A 1st level Life Cleric with the same wisdom adds 3 more points of healing from DoL (2+spell level)
So Cure Wounds heals between 7 to 14 points. May heal more total than a Druid’s Goodberry, but the two spells can be seen to have some trade off and both be useful.

But a Life Cleric using DoL on Goodberry has created 40 points of healing. And with two 1st level spell slots, he could cast the spell again, creating 80 points of healing spread across 20 berries. By second level, a Life Cleric can do this, and still save his third 1st level slot for emergency combat healing.

Also, even though Goodberry has no additional effect at higher levels, DoL DOES. If you cast Goodberry using a second level spell slot, it counts as a second level spell. So each Goodberry would heal 5 points each, for 50 points of total healing. Each spell level adds one more point to each berry, until reaching 12 points per berry at 9th level, or 120 Hp total. Not saying that is the best use of a 9th level spell. But for comparison, a Cure Wounds at 9th level with DoL and Supreme Healing is doing only 88 points of healing (Assuming + 5 from Wisdom, Supreme Healing maximizes 9D8 to 72, and +11 from DoL)

Probably not game breaking, but I can see a DM not liking the result.

The only way to get 80 healing out of goodberry at level 1 is life cleric, human variant with magic initiate. You cast it before the long rest and after the short rest to have 20 berries for a day. You cannot use your spell slots to cast it and you cannot upcast it unless you multiclass to druid/ranger amd prepare it. Other wise, you have to wait at level 2 for a multiclassing and you will have 3 slots to cast it.

BoringInfoGuy
2018-05-05, 02:31 PM
The only way to get 80 healing out of goodberry at level 1 is life cleric, human variant with magic initiate.

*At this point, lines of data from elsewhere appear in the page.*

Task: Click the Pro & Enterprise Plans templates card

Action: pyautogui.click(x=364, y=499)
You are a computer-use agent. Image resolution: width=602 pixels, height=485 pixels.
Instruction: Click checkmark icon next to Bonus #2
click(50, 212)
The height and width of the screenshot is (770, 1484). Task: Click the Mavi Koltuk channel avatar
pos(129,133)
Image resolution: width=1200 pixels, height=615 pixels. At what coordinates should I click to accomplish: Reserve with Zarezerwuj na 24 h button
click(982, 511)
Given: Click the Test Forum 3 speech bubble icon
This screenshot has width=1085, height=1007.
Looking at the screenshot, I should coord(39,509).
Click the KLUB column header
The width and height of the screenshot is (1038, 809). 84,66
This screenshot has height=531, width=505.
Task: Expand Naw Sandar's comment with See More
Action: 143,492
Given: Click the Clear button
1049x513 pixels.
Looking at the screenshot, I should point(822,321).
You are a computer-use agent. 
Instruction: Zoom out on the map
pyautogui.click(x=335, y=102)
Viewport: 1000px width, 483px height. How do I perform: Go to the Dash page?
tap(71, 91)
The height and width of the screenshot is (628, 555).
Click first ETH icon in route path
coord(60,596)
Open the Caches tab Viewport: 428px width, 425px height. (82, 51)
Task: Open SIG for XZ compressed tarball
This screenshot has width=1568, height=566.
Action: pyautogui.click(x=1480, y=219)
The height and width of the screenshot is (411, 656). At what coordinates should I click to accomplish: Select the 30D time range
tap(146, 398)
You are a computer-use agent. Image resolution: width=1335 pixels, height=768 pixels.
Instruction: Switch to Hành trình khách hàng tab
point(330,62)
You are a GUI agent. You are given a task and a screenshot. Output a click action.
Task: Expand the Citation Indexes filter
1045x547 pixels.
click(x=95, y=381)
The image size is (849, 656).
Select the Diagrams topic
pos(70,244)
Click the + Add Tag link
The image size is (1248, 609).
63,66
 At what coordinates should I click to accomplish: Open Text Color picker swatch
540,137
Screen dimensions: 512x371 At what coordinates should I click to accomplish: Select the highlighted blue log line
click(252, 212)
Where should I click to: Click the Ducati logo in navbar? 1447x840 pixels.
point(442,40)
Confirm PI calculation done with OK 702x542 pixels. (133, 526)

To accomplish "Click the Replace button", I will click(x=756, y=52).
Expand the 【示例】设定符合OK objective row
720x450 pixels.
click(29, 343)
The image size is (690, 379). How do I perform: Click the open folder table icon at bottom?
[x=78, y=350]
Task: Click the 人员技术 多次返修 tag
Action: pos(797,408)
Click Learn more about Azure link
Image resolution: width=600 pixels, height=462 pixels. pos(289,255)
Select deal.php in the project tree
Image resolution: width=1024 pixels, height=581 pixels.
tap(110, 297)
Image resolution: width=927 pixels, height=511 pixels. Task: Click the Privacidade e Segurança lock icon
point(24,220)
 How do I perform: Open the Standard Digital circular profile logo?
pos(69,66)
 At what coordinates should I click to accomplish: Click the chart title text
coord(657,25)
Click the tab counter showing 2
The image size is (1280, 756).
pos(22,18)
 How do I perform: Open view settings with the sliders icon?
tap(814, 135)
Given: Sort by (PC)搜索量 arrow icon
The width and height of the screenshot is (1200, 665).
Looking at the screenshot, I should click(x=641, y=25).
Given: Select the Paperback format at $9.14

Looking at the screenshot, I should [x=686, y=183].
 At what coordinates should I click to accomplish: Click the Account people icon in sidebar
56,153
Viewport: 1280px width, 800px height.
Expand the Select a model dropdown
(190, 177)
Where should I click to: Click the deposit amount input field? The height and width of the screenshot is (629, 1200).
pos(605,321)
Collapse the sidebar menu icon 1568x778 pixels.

You cast it before the long rest and after the short rest to have 20 berries for a day. You cannot use your spell slots to cast it and you cannot upcast it unless you multiclass to druid/ranger amd prepare it. Other wise, you have to wait at level 2 for a multiclassing and you will have 3 slots to cast it.

Opps, I had completely forgotten that Magic Initiate only let you cast the first level spell gained by the feat once per long rest at the lowest level possible. Apply my math to a Life Cleric 17 Druid 1 and I think it still works.

(Should have taken my advice from my first post and read the ability before posting)

On the other hand, I also missed that casting the 1st level spell with Magic Initiate does not take a spell slot.

Belier
2018-05-05, 06:08 PM
Opps, I had completely forgotten that Magic Initiate only let you cast the first level spell gained by the feat once per long rest at the lowest level possible. Apply my math to a Life Cleric 17 Druid 1 and I think it still works.

(Should have taken my advice from my first post and read the ability before posting)

On the other hand, I also missed that casting the 1st level spell with Magic Initiate does not take a spell slot.

No problem, I forget somethings too even if I know almost everything the the phb by hearts.